Indeed, the Hassidic movement arose in the middle of the 18th century as a healing balm for the nation that was broken and desperate from the burden of its tribulations. It was founded and established by Rabbi Yisrael Baal Shem Tov (the Besht), a native of the Podolian town of Okop. This Torah, which was reared and nurtured on the soil of Podolia, especially by the simple folk, broadened and deepened within a short period of time until it became a complete philosophy of life that enveloped all strata of the Jewish nation, despite the chasms between the various Hassidic groups. In spite of the opposition of rabbis and Torah scholars, it paved a path to the scattered Jewish people as a national movement full of content and meaning, and with a wide branched literature.

On the other hand, the Haskala movement also struck roots in Podolia. It was founded by the Jews of Western Europe (“The Berlin Haskalah”), and spread during the 18th century. It destroyed the “Wall of China” that surrounded the Jewish street, which was closed and sealed off from outside influences, and brought the spirit of the new times into it. Near Podhajce, Yosef Perel and Reb Nachman Kruchmal were active along with all of the renowned Haskala scholars who conducted a strong struggle to instill the light of the Haskalah into the dwelling places of Israel.

Podolia Jewry was then as always a living and vibrant part of Polish and Russian Jewry, and often gave of its liveliness to the soul of the entire nation. This situation did not change after the partition of Poland to two parts, with the larger part going to Russia and the smaller part included in Austrian Galicia. Galician Podolia encompassed the entire area from the left bank of the Dneister River until the border of Russia, and included the regions of Brody, Buczacz, Borsczow, Berezhany, Husiatyn, Zaleszczyki, Zvaraz, Tarnopol, Trembowla, Czortkow, Skala and Podhajce – all of them regions that were settled by small and large Jewish communities, that played an important part in all realms of life of this area of land. When destruction came upon our people in the Diaspora, they were also destroyed, and completely wiped out from the earth.
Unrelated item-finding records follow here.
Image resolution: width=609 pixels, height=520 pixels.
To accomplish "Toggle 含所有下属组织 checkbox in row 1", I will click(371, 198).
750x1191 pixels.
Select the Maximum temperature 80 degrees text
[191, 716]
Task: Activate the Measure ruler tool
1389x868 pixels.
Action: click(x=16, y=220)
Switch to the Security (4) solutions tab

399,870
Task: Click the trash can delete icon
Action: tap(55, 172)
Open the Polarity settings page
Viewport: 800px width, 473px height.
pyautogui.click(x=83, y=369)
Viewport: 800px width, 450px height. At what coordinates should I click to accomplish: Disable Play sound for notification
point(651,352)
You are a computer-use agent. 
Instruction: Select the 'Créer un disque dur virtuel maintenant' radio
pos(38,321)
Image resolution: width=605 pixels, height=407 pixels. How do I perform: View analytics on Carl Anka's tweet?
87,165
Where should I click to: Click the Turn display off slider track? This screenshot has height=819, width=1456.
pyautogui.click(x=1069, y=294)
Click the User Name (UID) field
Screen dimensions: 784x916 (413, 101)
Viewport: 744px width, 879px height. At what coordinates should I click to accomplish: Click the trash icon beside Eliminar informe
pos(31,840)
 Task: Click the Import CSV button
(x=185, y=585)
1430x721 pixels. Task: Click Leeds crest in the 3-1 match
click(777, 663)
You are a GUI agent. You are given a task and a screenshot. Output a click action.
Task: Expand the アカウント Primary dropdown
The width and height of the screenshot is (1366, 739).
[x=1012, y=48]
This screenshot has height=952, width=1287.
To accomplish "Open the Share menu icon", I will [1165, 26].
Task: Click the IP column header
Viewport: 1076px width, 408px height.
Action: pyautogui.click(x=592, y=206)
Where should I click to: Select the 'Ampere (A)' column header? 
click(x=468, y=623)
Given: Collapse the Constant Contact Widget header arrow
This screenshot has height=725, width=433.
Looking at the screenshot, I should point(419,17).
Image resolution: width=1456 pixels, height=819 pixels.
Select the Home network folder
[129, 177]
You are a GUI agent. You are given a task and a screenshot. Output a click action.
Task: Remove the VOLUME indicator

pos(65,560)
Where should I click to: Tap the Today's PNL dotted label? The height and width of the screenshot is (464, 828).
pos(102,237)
B. The Beginning of the Foundation of Podhajce

Legends and theories about Jewish settlement. – Podhajce as a small scale ingathering of exiles of Jews from various lands. – Podhajce as a border town. – The Tatar invasion of the city and its area. – The first Praboslavic population of Podhajce.

When was the city called “Podhajce” founded? Who were its builders? How did it develop and establish roots in the ancient and recent recesses of the past? How and when did Jews take hold of it, and who were their first neighbors in the city and region?

These questions and many questions remain without an answer and explanation. This is due to a simple reason: only few of the natives of the city known anything about the distant past of the city in which they were born and raised, or about the history of its Jewish population. Under these conditions, the only thing we can do is to gather the few pieces of information that can be gathered from various sources and join them together into as complete a description as possible of life in the city during the various areas.

“Red Russia”, later to become Eastern Galicia, passed to the Poles in the year 1387, after it had been a source of contention for 200 years between local princes, and between Poland and Hungary. The Poles found a very sparse settlement there. In the east there were villages and towns that had been destroyed several times during the century, their residents having been killed by the Tatars and the Turks. For hundreds of years, a diversified population settled in this land, consisting of Poles who belong to the Roman Catholic church, Ukrainians who belonged to the Greek Catholic church, and Jews who established the civic foundation in all settlements of the region. Throughout all cities of the region, there was also a small Armenian minority who conducted business with the Armenians in Turkey, Kovkoz and Persia, as far as the large Armenian center in Isfahan. Biblical names were widespread among the Armenians of Galicia.